Вот эта неприязнь к скрипевшим летучим вагонам, которые сейчас, пожалуй, увидишь только в музее по соседству с пулеметной тачанкой, перешла у меня постепенно и на все прочие аппараты тяжелее воздуха, и тем с большей нежностью отношусь я к земле. Хотя для меня именно в ней таятся опасности: это ведь она укрывала и еще укрывает разные шкатулки с сюрпризами, что дожидались, а где-то и сейчас дожидаются своего часа. Вроде той самой, по соседству с которой я только что побывал, полюбовался на запоры и не мог позволить себе предположить, что ларчик открывается просто. Ларчик, набитый неизвестно чем, шкатулка с музыкой. Хорошо бы раздобыть партитуру этой музыки, чтобы нигде не сфальшивить. А это задача не из простых: восстановить по памяти музыку, которой никогда не слышал...
Такая вот мыслительная водичка журчала в моих извилинах, пока самолетик, в котором я сидел вместе с несколькими военными, не имевшими к нашему делу никакого отношения, накручивал километры на винты, хилыми своими плечиками расталкивая похожие на грязный мартовский снег облака. Но, подойдя в мыслях вплотную к нашей задаче, я поспешил отмахнуться от них: думать об этом не хотелось больше даже, чем лететь. Я пытался сохранить считанные крупицы покоя, унесенные из ресторана, до самой последней возможности, а стоит задуматься о деле, как всякому покою сразу же придет конец. Не знаю, как получается у других, но у меня мышление о подлежащих обезвреживанию объектах происходит в образах; когда думается хорошо, я не называю вещи их именами, я просто вижу внутренним зрением, вижу четко, как наяву: вот штабелями лежат прессованные четырехсотграммовые кирпичики тротила, десять на пять и на пять сантиметров; нет, там, скорее всего, лежат килограммовые, это же не наша взрывчатка, а их; в каждом кирпичике — пластмассовая втулочка с резьбой для капсюля-детонатора. Слой парафина, слой бумаги, еще слой парафина. Вот трубочка детонатора; промежуточного капсюля там, пожалуй, не будет, там вряд ли лежит литой тротил, там, конечно, прессованный. Если будет литой — тогда без промежуточного капсюля не обойтись... Интересно, какие там детонаторы? Простые или электрические? Скорее всего, простые; гильза, конечно, не картонная, а металлическая — алюминиевая или медная. Медная — тогда не исключено, что там успел образоваться азид меди, времени ведь прошло пемало, а азид меди — такой подарок, что на него и дохнуть боишься... Есть ли там и капсюли-воспламенители? Или подведен детонирующий шнур? Белый, желтый, а может быть, зеленый шнур в пластмассовой оболочке, скорость детонации — от пяти до семи метров в секунду...
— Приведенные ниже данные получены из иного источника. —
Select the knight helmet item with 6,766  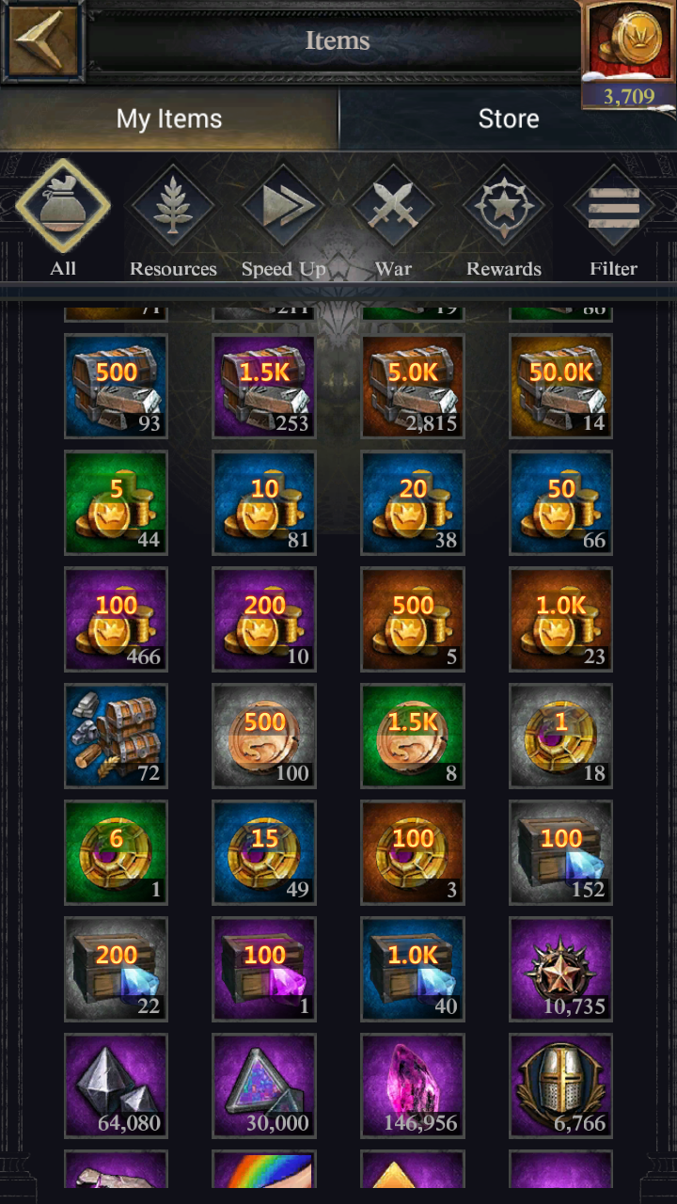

Я четко вижу, как этот шнур пробирается: от ящика к ящику, ныряет в картонные трубки пиротехнических реле — чтобы не все грянуло разом, а с замедлением в долю секунды, в этом бывает иногда свой смысл...
Да ну его к черту, в самом деле. Успею еще насмотреться; не один фильм будет снят в голове, где в разных сюжетах выступят все те же действующие лица: взрывчатка, капсюли, шнуры, подрывные машинки... Но, пока еще можно, я не хотел увязать в этом сценарии, вступать в отношения с героями, красивыми и элегантными, как бывают красивы и элегантны многие орудия уничтожения жизни.
Не повезло, просто не повезло, безразлично-раздосадованно думал я под приглушенное гудение моторов. Вздумалось им строить именно на этом месте. Не наткнись они на подземелье, я и сейчас спокойно сидел бы в лаборатории, где можно и нужно думать не о том, как и при помощи чего поднимали на воздух людей, машины, сооружения раньше, но и о том, как лучше и целесообразнее делать это в дальнейшем — если приведется, конечно. Что делать: пока есть угроза войны, будут армии, пока существуют армии, они будут совершенствоваться — ракеты и кинжалы, танки, самолеты и автоматы, удар и защита. Над этим будем работать мы — я и многие такие же, как я. Мы не хуже других знаем, что война — зло; мы лучше других знаем, какое это зло. Но пожарные нужны не только для того, чтобы тушить; они нужны, чтобы не загоралось, потому что они лучше других знают природу и повадки пламени. Однако до каких же пор придется еще встречаться не с тем, чего, надеюсь, и не будет, но с тем, что уже есть, неоспоримо есть, потому что прошлая-то война уж точно была, и сколько бы мы ни уходили от нее во времени, навсегда останется то, что она — была. И не только была, но и продолжается, потому что если сегодня заряд, заложенный почти сорок лет назад, взрывается, то он разрушает сегодняшнее, а не тогдашнее, и жизни уносит теперешние, жизни людей, еще, может быть, и не родившихся тогда... Для тех, кто будет обезвреживать этот заряд, война продолжается; но сколько же лет может продолжаться война для одного человека? Нельзя, невозможно десятилетиями сохранять тот порыв, который владел всеми четыре года и в результате которого мы победили. Может ведь когда-то прийти и усталость...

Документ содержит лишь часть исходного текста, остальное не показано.